Johanna Westeson is a Policy Fellow at SEI Headquarers – Rights and Equity, Resources, Rights and Development Division.
At SEI, she works primarily in the Agreement-making in the Sámi homeland project. The project, executed in close collaboration with Sámi reindeer herding communities, assesses to what extent agreements between herding communities and industries expected to drive green transition projects have the potential to safeguard indigenous rights and reindeer wellbeing.
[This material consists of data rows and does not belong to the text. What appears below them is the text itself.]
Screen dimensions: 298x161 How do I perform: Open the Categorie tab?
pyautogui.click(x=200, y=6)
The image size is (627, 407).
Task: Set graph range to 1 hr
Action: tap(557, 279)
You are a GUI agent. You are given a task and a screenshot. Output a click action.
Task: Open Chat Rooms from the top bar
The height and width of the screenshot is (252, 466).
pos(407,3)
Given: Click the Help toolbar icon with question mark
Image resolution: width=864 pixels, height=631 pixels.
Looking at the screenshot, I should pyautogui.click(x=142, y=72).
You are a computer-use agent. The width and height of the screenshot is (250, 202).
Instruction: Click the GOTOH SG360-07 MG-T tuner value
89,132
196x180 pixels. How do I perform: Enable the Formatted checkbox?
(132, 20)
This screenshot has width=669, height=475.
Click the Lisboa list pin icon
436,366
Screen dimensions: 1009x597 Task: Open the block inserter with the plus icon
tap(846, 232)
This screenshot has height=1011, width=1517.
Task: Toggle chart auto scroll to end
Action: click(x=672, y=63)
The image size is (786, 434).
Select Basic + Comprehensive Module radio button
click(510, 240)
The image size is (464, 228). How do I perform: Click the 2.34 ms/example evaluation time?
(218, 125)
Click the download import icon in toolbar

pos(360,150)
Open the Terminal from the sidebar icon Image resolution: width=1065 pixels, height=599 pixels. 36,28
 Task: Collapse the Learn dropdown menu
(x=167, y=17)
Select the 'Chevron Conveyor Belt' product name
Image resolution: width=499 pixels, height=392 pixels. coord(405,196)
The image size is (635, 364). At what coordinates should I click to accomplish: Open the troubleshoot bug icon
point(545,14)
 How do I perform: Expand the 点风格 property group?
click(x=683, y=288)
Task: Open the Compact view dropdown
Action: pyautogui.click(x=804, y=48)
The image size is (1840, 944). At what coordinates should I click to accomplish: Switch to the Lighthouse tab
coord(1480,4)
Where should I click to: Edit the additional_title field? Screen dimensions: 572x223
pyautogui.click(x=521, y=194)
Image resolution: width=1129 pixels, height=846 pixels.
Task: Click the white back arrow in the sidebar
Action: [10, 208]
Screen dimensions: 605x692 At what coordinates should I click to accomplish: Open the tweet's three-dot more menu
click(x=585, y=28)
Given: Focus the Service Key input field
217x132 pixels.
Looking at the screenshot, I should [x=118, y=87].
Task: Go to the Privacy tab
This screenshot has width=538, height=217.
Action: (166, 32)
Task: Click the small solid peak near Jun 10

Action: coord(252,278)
Johanna has previously held positions as a Legal Advisor in, e.g., the human rights organizations Civil Rights Defenders and Amnesty International, working on minority rights, indigenous rights, climate justice and social/economic rights. At Amnesty International, she built the Sámi rights program of the Swedish branch of the organization, and she has a broad network of human rights and legal experts and scholars in and outside of Sápmi. She has domestic and international experience of human rights litigation, advocacy and research. Johanna has worked internationally with the Center for Reproductive Rights and Sida and has been a human rights consultant with the WHO.
In 2024, she published her first book, a historical and personal narrative of the Swedish colonial history and present in Sápmi. The book, “Min kärlek till detta folk”, takes as its point of departure the work of her grandfather, a priest, who served the state in Sápmi at a critical time of Sweden’s colonial expansion, the early 1900s.
Johanna holds an LL.M. from Uppsala University, Sweden, and an LL.M. from Columbia University, New York, where she focused on international human rights and feminist legal theory.